→ **Activity**: Print every line of the data exactly as shown.

[Collection entries]
=======
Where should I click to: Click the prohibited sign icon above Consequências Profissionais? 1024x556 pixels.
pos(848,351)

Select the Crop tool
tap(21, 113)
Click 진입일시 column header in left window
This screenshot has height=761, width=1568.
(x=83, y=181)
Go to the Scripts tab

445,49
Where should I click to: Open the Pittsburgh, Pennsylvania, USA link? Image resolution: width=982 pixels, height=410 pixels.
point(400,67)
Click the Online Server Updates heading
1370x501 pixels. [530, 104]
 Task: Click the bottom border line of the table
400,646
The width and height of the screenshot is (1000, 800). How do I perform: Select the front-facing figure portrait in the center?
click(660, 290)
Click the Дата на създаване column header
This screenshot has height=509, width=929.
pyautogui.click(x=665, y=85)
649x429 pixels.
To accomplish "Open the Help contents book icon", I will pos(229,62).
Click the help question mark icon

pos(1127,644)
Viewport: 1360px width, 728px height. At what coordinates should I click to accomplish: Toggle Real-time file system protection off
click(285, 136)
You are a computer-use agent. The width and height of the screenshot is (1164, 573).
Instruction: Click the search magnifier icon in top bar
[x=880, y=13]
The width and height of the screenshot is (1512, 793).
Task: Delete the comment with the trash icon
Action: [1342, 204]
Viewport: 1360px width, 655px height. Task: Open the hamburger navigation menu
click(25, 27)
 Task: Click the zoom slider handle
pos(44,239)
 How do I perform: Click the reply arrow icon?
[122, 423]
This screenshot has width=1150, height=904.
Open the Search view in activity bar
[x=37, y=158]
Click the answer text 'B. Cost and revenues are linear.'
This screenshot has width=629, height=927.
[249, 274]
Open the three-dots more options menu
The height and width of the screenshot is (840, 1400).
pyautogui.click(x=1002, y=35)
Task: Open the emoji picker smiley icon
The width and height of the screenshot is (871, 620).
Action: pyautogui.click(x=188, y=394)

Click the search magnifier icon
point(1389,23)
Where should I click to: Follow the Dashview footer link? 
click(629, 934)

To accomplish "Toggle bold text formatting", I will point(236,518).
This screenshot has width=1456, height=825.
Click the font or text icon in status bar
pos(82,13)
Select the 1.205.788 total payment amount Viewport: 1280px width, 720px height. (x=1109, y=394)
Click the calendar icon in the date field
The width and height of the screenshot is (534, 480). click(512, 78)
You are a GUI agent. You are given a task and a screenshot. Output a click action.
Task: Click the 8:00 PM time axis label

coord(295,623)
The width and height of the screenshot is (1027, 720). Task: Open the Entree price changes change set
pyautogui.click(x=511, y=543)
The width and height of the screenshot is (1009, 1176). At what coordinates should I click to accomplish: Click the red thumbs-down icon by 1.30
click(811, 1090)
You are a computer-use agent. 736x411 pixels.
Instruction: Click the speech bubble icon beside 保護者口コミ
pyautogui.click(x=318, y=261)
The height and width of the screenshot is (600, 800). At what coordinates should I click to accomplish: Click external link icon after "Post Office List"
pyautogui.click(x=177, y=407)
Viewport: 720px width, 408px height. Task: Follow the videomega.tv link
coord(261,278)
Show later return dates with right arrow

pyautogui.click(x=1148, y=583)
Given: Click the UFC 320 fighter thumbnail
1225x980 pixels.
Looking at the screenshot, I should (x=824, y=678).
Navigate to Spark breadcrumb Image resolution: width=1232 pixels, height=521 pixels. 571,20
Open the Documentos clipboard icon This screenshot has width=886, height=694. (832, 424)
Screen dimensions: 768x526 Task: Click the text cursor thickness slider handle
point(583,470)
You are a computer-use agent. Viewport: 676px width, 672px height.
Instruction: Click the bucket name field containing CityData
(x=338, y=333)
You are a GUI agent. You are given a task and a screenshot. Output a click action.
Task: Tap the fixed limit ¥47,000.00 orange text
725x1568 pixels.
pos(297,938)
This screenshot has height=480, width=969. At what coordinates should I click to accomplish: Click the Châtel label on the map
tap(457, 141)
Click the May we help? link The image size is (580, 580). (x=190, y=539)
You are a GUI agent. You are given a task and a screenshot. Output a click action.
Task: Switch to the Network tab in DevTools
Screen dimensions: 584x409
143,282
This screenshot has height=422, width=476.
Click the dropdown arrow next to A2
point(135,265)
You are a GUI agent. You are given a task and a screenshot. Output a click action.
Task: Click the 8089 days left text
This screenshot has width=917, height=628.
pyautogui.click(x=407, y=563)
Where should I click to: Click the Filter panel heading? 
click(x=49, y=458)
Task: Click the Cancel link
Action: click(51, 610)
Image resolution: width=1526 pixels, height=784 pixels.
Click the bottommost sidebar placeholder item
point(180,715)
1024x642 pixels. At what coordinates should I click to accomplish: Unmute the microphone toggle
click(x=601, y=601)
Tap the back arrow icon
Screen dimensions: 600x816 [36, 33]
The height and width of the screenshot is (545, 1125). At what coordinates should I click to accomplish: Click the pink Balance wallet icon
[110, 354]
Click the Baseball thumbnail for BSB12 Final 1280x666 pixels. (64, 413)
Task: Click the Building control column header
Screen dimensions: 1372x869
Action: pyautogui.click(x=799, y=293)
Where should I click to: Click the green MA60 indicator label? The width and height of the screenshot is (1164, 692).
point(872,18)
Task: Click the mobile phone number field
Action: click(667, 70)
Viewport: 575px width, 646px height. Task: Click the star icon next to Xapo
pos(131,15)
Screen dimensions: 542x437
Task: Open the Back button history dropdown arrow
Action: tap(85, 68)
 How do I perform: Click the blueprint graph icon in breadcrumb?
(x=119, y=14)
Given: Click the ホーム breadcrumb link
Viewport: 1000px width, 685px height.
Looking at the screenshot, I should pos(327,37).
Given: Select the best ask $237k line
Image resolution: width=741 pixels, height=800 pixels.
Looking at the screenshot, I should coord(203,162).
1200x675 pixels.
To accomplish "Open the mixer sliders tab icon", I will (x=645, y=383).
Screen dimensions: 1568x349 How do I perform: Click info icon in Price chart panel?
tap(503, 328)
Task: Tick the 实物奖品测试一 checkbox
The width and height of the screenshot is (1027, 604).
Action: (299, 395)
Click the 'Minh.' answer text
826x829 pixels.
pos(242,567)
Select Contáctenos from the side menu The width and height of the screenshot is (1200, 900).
=======
→ **Solved problem**:
Where should I click to: Click the prohibited sign icon above Consequências Profissionais? 1024x556 pixels.
pos(848,351)

Select the Crop tool
tap(21, 113)
Click 진입일시 column header in left window
This screenshot has height=761, width=1568.
(x=83, y=181)
Go to the Scripts tab

445,49
Where should I click to: Open the Pittsburgh, Pennsylvania, USA link? Image resolution: width=982 pixels, height=410 pixels.
point(400,67)
Click the Online Server Updates heading
1370x501 pixels. [530, 104]
 Task: Click the bottom border line of the table
400,646
The width and height of the screenshot is (1000, 800). How do I perform: Select the front-facing figure portrait in the center?
click(660, 290)
Click the Дата на създаване column header
This screenshot has height=509, width=929.
pyautogui.click(x=665, y=85)
649x429 pixels.
To accomplish "Open the Help contents book icon", I will pos(229,62).
Click the help question mark icon

pos(1127,644)
Viewport: 1360px width, 728px height. At what coordinates should I click to accomplish: Toggle Real-time file system protection off
click(285, 136)
You are a computer-use agent. The width and height of the screenshot is (1164, 573).
Instruction: Click the search magnifier icon in top bar
[x=880, y=13]
The width and height of the screenshot is (1512, 793).
Task: Delete the comment with the trash icon
Action: [1342, 204]
Viewport: 1360px width, 655px height. Task: Open the hamburger navigation menu
click(25, 27)
 Task: Click the zoom slider handle
pos(44,239)
 How do I perform: Click the reply arrow icon?
[122, 423]
This screenshot has width=1150, height=904.
Open the Search view in activity bar
[x=37, y=158]
Click the answer text 'B. Cost and revenues are linear.'
This screenshot has width=629, height=927.
[249, 274]
Open the three-dots more options menu
The height and width of the screenshot is (840, 1400).
pyautogui.click(x=1002, y=35)
Task: Open the emoji picker smiley icon
The width and height of the screenshot is (871, 620).
Action: pyautogui.click(x=188, y=394)

Click the search magnifier icon
point(1389,23)
Where should I click to: Follow the Dashview footer link? 
click(629, 934)

To accomplish "Toggle bold text formatting", I will point(236,518).
This screenshot has width=1456, height=825.
Click the font or text icon in status bar
pos(82,13)
Select the 1.205.788 total payment amount Viewport: 1280px width, 720px height. (x=1109, y=394)
Click the calendar icon in the date field
The width and height of the screenshot is (534, 480). click(512, 78)
You are a GUI agent. You are given a task and a screenshot. Output a click action.
Task: Click the 8:00 PM time axis label

coord(295,623)
The width and height of the screenshot is (1027, 720). Task: Open the Entree price changes change set
pyautogui.click(x=511, y=543)
The width and height of the screenshot is (1009, 1176). At what coordinates should I click to accomplish: Click the red thumbs-down icon by 1.30
click(811, 1090)
You are a computer-use agent. 736x411 pixels.
Instruction: Click the speech bubble icon beside 保護者口コミ
pyautogui.click(x=318, y=261)
The height and width of the screenshot is (600, 800). At what coordinates should I click to accomplish: Click external link icon after "Post Office List"
pyautogui.click(x=177, y=407)
Viewport: 720px width, 408px height. Task: Follow the videomega.tv link
coord(261,278)
Show later return dates with right arrow

pyautogui.click(x=1148, y=583)
Given: Click the UFC 320 fighter thumbnail
1225x980 pixels.
Looking at the screenshot, I should (x=824, y=678).
Navigate to Spark breadcrumb Image resolution: width=1232 pixels, height=521 pixels. 571,20
Open the Documentos clipboard icon This screenshot has width=886, height=694. (832, 424)
Screen dimensions: 768x526 Task: Click the text cursor thickness slider handle
point(583,470)
You are a computer-use agent. Viewport: 676px width, 672px height.
Instruction: Click the bucket name field containing CityData
(x=338, y=333)
You are a GUI agent. You are given a task and a screenshot. Output a click action.
Task: Tap the fixed limit ¥47,000.00 orange text
725x1568 pixels.
pos(297,938)
This screenshot has height=480, width=969. At what coordinates should I click to accomplish: Click the Châtel label on the map
tap(457, 141)
Click the May we help? link The image size is (580, 580). (x=190, y=539)
You are a GUI agent. You are given a task and a screenshot. Output a click action.
Task: Switch to the Network tab in DevTools
Screen dimensions: 584x409
143,282
This screenshot has height=422, width=476.
Click the dropdown arrow next to A2
point(135,265)
You are a GUI agent. You are given a task and a screenshot. Output a click action.
Task: Click the 8089 days left text
This screenshot has width=917, height=628.
pyautogui.click(x=407, y=563)
Where should I click to: Click the Filter panel heading? 
click(x=49, y=458)
Task: Click the Cancel link
Action: click(51, 610)
Image resolution: width=1526 pixels, height=784 pixels.
Click the bottommost sidebar placeholder item
point(180,715)
1024x642 pixels. At what coordinates should I click to accomplish: Unmute the microphone toggle
click(x=601, y=601)
Tap the back arrow icon
Screen dimensions: 600x816 [36, 33]
The height and width of the screenshot is (545, 1125). At what coordinates should I click to accomplish: Click the pink Balance wallet icon
[110, 354]
Click the Baseball thumbnail for BSB12 Final 1280x666 pixels. (64, 413)
Task: Click the Building control column header
Screen dimensions: 1372x869
Action: pyautogui.click(x=799, y=293)
Where should I click to: Click the green MA60 indicator label? The width and height of the screenshot is (1164, 692).
point(872,18)
Task: Click the mobile phone number field
Action: click(667, 70)
Viewport: 575px width, 646px height. Task: Click the star icon next to Xapo
pos(131,15)
Screen dimensions: 542x437
Task: Open the Back button history dropdown arrow
Action: tap(85, 68)
 How do I perform: Click the blueprint graph icon in breadcrumb?
(x=119, y=14)
Given: Click the ホーム breadcrumb link
Viewport: 1000px width, 685px height.
Looking at the screenshot, I should pos(327,37).
Given: Select the best ask $237k line
Image resolution: width=741 pixels, height=800 pixels.
Looking at the screenshot, I should coord(203,162).
1200x675 pixels.
To accomplish "Open the mixer sliders tab icon", I will (x=645, y=383).
Screen dimensions: 1568x349 How do I perform: Click info icon in Price chart panel?
tap(503, 328)
Task: Tick the 实物奖品测试一 checkbox
The width and height of the screenshot is (1027, 604).
Action: (299, 395)
Click the 'Minh.' answer text
826x829 pixels.
pos(242,567)
Select Contáctenos from the side menu The width and height of the screenshot is (1200, 900).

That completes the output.